Demikian sekilas fakta yang akan dihukumi (manath). Maka hukum hadiah detailer tersebut sbb;
Pertama, hukumnya haram, jika dokter itu bekerja/praktik sebagai pegawai untuk pihak lain misalnya di sebuah rumah sakit dan dokter tersebut sudah mendapatkan gaji dari pihak tersebut.

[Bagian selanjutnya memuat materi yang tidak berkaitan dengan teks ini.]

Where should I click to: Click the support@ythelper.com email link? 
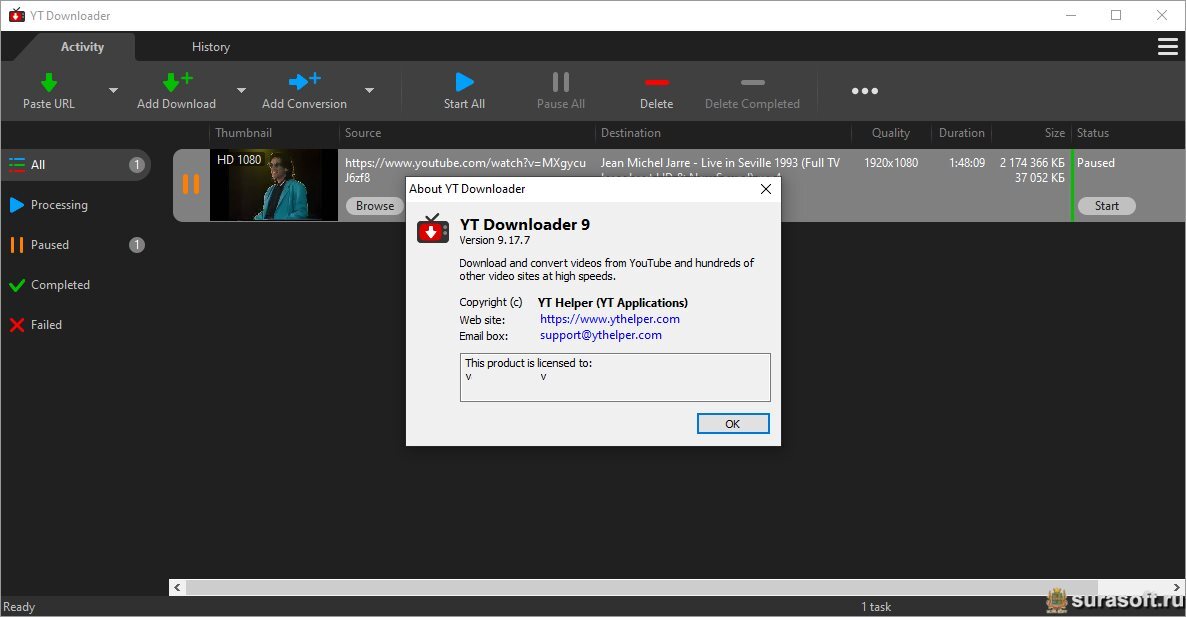tap(600, 335)
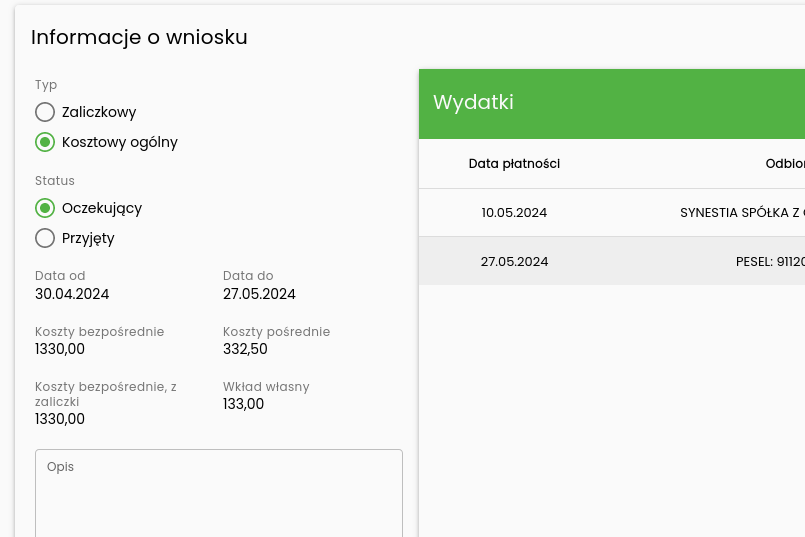Click the Wydatki panel title

point(473,102)
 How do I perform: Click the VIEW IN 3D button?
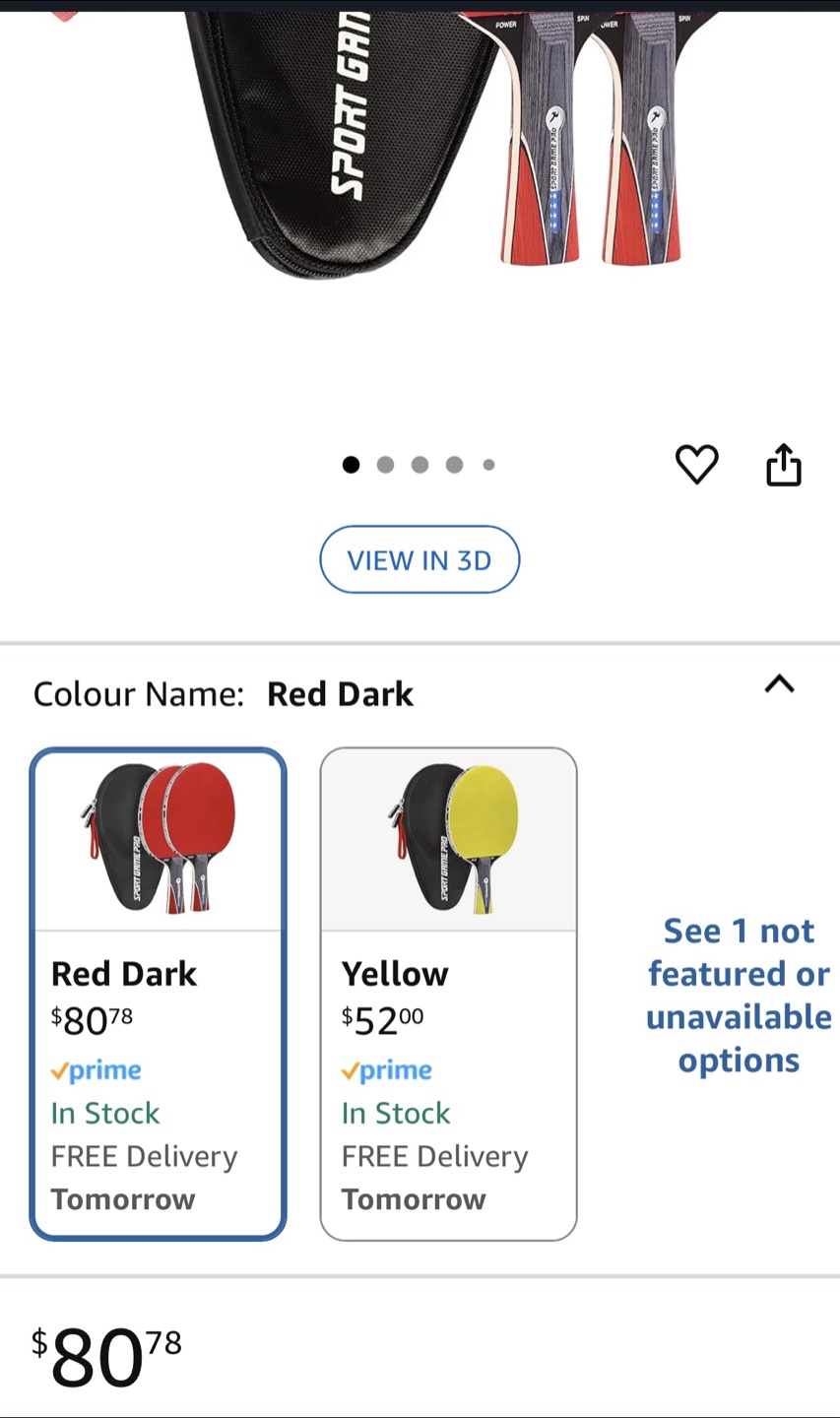click(x=420, y=559)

Dalil yang menunjukkan haramnya pegawai menerima hadiah selain gaji yang sudah ditetapkan, sabda Nabi SAW,”Barangsiapa yang kami angkat sebagai pegawai untuk melakukan suatu pekerjaan, lalu kami sudah berikan gaji kepadanya, maka apa saja yang dia ambil di luar gaji itu adalah harta khianat (ghuluul).” (HR Abu Dawud, no 2943; hadis shahih, lihat Nashiruddin Al Albani, Sahih At Targhib wa At Tarhib, Juz I/191).

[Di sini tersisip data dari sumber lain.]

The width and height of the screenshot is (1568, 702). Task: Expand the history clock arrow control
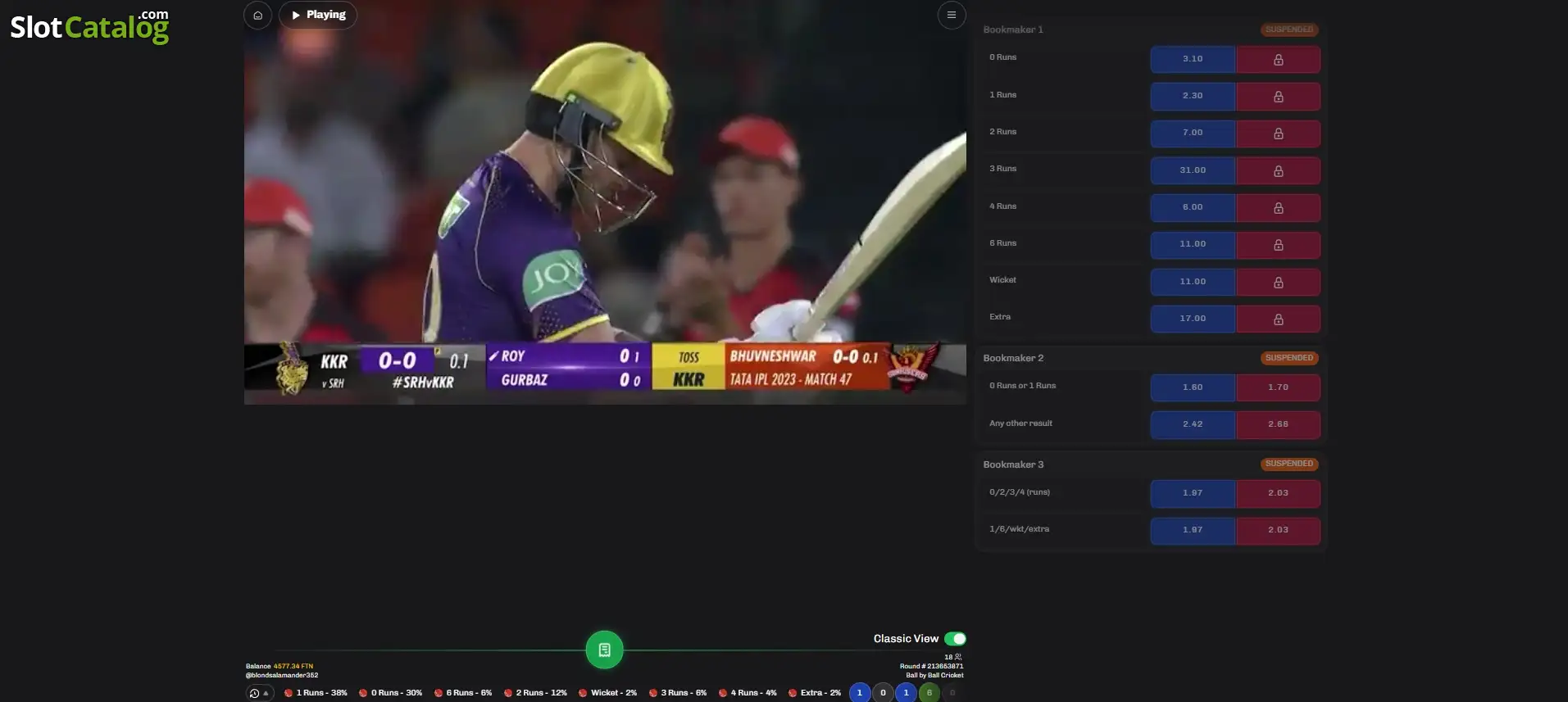(259, 693)
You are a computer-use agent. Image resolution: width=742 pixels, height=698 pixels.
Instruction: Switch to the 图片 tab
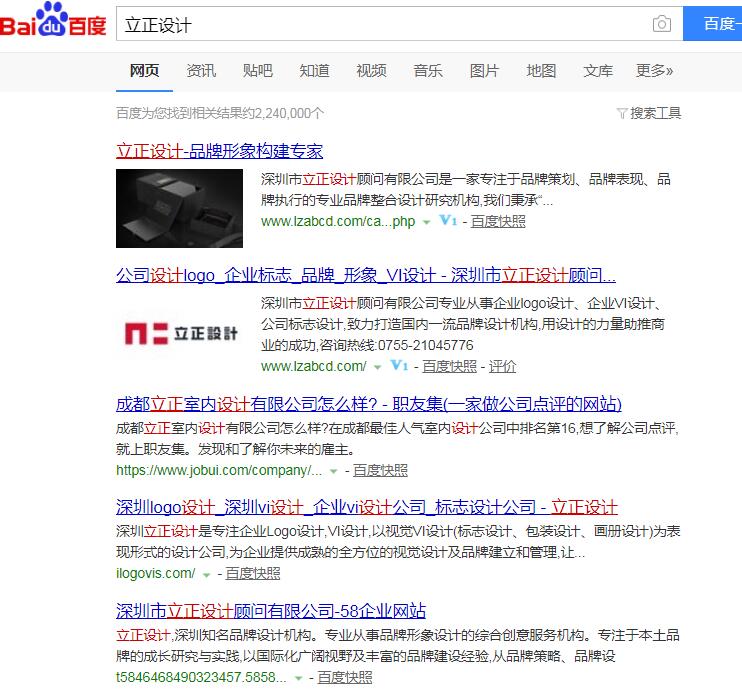[x=484, y=70]
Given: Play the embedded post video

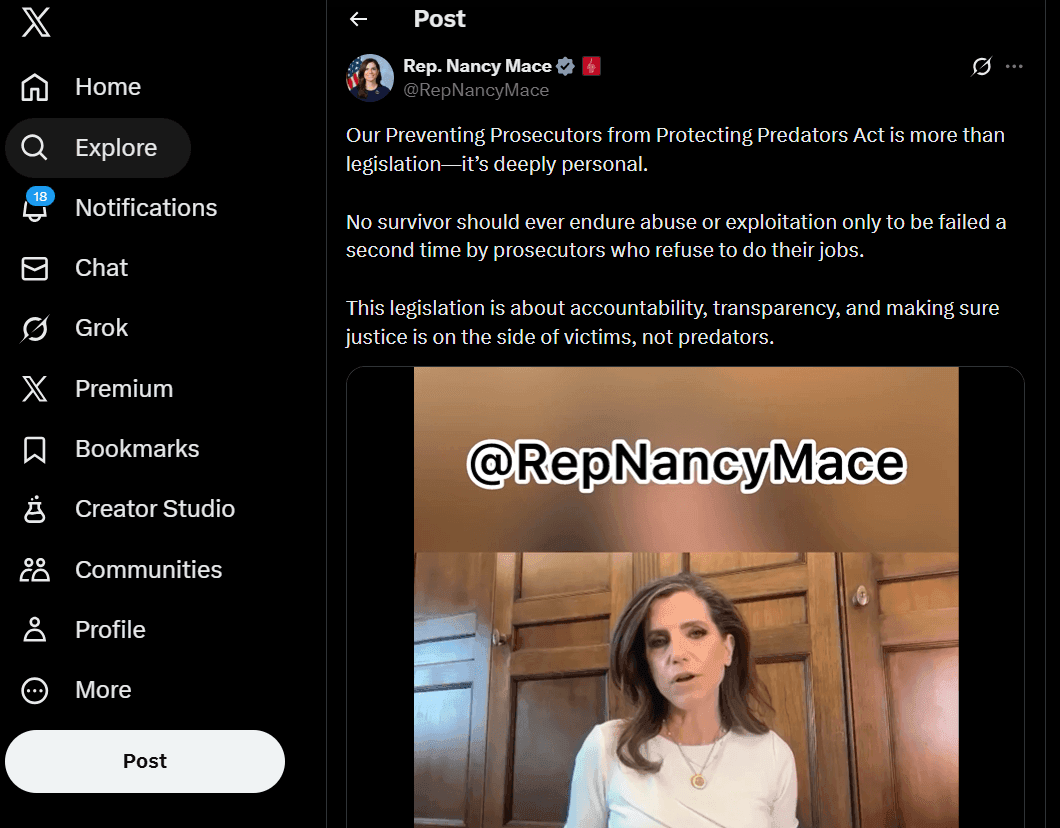Looking at the screenshot, I should [x=685, y=598].
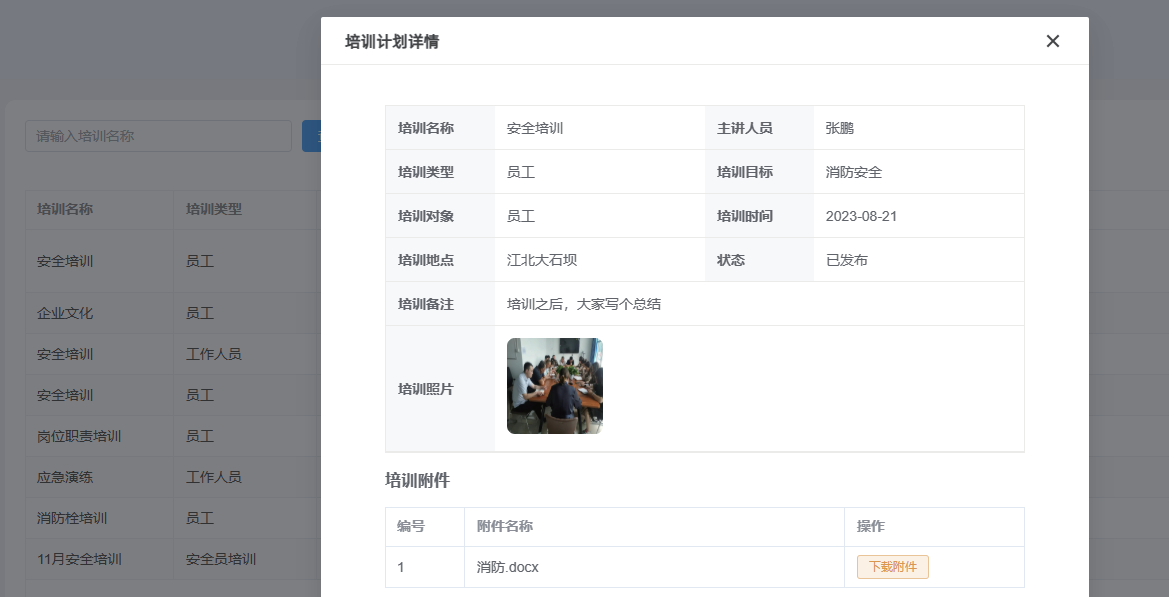Screen dimensions: 1169x597
Task: Click the 附件名称 column header
Action: [505, 526]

Imam Syaukani memberi syarah (penjelasan) hadits tersebut,”Pada hadits ini terdapat dalil bahwa tidak halal seorang pegawai mendapatkan tambahan atas apa-apa yang telah ditetapkan baginya oleh pihak yang mempekerjakan dia. Pada hadits ini juga terdapat dalil bahwa apa saja yang dia ambil selain daripada itu [dari pihak lain yang bukan pemberi kerja], termasuk ghuluul (harta khianat).” (Imam Syaukani, Nailul Authar, Beirut : Dar Ibnu Hazm, 2000, hlm. 826).

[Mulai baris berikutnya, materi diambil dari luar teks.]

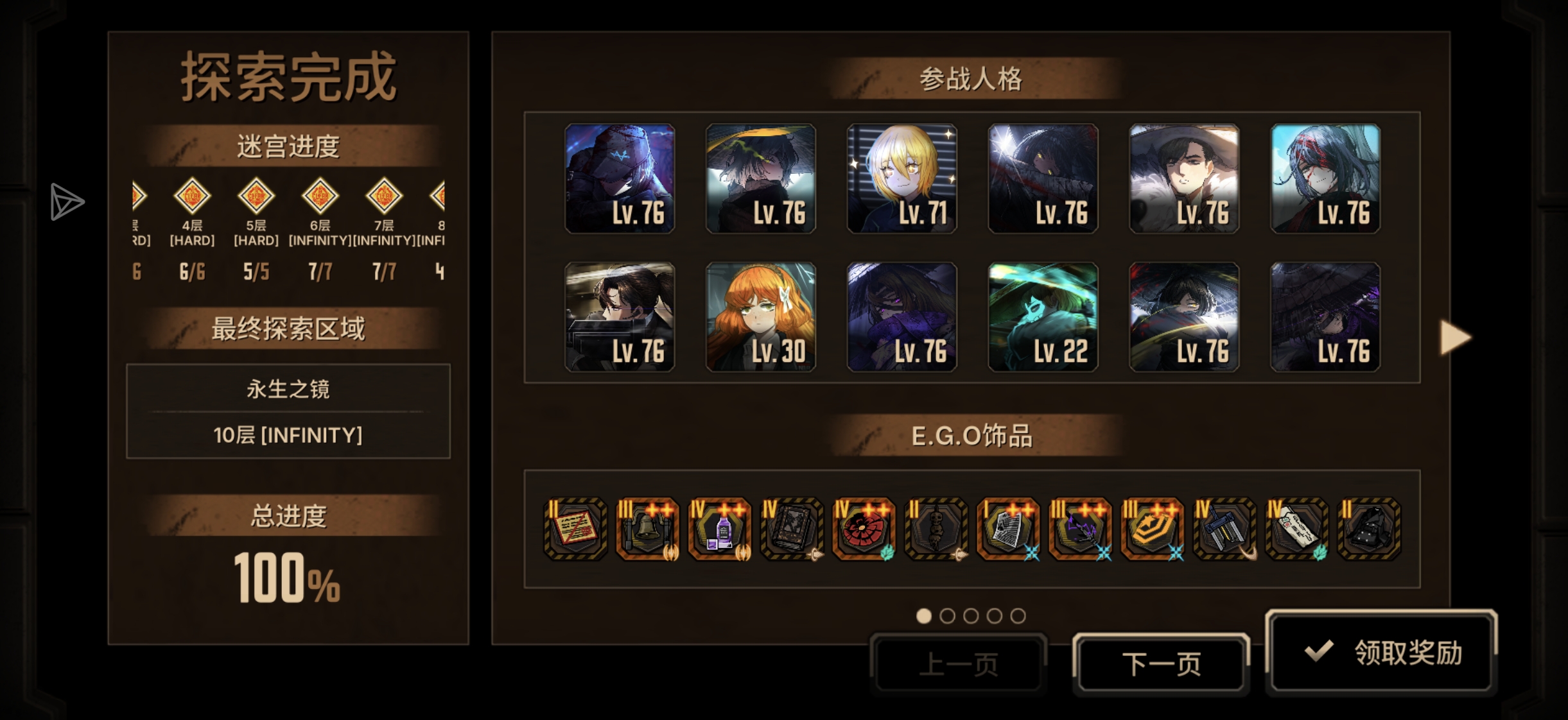The height and width of the screenshot is (720, 1568).
Task: Tap the share arrow icon on the left edge
Action: pyautogui.click(x=67, y=202)
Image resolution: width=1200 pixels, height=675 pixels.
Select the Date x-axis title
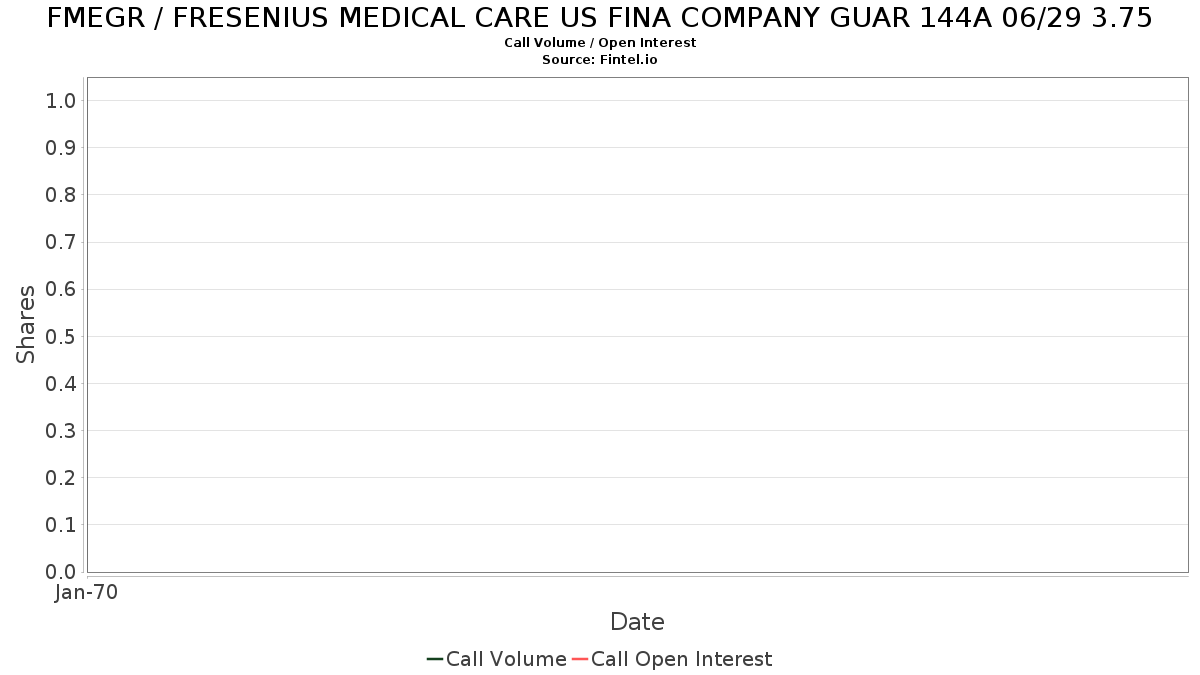637,622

Kedua, hukumnya mubah (boleh), jika dokter itu praktik mandiri di klinik sendiri dan tidak bekerja menjadi pegawai untuk pihak lain. Dengan kata lain, dokter itu hanya memperoleh pendapatan dari praktiknya itu dan tidak digaji oleh pihak lain sebagai pemberi kerja.
Dalam kondisi ini, boleh hukumnya dokter menerima hadiah dari detailer, karena hadiah itu dapat dianggap fee (komisi) dalam akad samsarah (perantara jual beli), selama akad samsarah ini memenuhi segala rukun dan syaratnya. Jadi dokter menjadi perantara antara perusahaan farmasi dengan pasien. Samsarah merupakan akad yang telah dibolehkan dalam hadits Nabi SAW. (HR Abu Dawud, no 3326; Ibnu Majah, no 2145).
Bagaimana jika seorang dokter bekerja di rumah sakit dan juga praktik mandiri? Hukumnya bergantung dugaan kuat (ghalabatuzh zhann), apakah hadiah itu karena pekerjaan rumah sakit ataukah karena praktik mandiri. Jika diduga kuat karena pekerjaan di rumah sakit, hukumnya haram. Jika karena praktik mandiri, hukumnya boleh. Jika ragu, jangan diterima karena syubhat. Wallahu a’lam.